[Requirement]: Find every line in the records that contains the string "Open", matching case exactly, and copy each such line in full.

[Entries supplied]:
───
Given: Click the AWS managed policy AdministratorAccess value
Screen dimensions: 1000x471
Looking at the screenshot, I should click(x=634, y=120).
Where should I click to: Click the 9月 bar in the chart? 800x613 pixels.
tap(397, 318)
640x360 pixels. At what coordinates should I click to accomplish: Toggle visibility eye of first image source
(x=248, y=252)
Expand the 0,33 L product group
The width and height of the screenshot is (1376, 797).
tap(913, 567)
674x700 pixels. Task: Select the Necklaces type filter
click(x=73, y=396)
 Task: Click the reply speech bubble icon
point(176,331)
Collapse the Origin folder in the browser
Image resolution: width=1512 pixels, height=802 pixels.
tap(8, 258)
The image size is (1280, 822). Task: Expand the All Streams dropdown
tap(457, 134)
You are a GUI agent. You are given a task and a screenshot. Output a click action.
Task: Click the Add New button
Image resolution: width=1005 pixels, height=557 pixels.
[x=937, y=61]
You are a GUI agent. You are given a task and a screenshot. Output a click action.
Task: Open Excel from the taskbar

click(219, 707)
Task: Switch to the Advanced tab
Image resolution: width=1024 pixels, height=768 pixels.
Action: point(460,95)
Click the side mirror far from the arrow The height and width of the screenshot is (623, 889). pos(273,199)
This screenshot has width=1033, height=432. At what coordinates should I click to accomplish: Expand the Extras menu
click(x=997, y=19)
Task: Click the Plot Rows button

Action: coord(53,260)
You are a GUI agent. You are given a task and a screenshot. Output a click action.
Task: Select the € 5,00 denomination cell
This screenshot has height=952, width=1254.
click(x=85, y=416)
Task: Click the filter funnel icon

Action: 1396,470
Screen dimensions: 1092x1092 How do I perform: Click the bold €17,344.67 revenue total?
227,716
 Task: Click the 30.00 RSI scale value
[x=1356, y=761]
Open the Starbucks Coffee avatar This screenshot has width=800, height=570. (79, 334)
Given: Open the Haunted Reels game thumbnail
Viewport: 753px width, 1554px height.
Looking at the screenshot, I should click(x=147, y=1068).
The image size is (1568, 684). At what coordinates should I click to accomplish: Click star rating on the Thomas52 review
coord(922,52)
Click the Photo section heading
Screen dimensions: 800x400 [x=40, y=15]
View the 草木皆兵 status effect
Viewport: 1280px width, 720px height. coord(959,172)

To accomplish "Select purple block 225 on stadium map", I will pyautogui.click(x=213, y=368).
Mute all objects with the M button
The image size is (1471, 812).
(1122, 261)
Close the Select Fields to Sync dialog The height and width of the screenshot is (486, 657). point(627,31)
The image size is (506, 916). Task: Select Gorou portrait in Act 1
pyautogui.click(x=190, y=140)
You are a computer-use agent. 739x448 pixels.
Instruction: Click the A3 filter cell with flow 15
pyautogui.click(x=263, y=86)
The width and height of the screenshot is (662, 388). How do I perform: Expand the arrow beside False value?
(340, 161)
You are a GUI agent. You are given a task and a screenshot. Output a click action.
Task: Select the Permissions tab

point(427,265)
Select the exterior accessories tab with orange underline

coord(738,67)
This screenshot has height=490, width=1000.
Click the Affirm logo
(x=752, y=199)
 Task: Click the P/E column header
───
[Solution to this exercise]:
Task: Open Excel from the taskbar
Open the Starbucks Coffee avatar This screenshot has width=800, height=570. (79, 334)
Given: Open the Haunted Reels game thumbnail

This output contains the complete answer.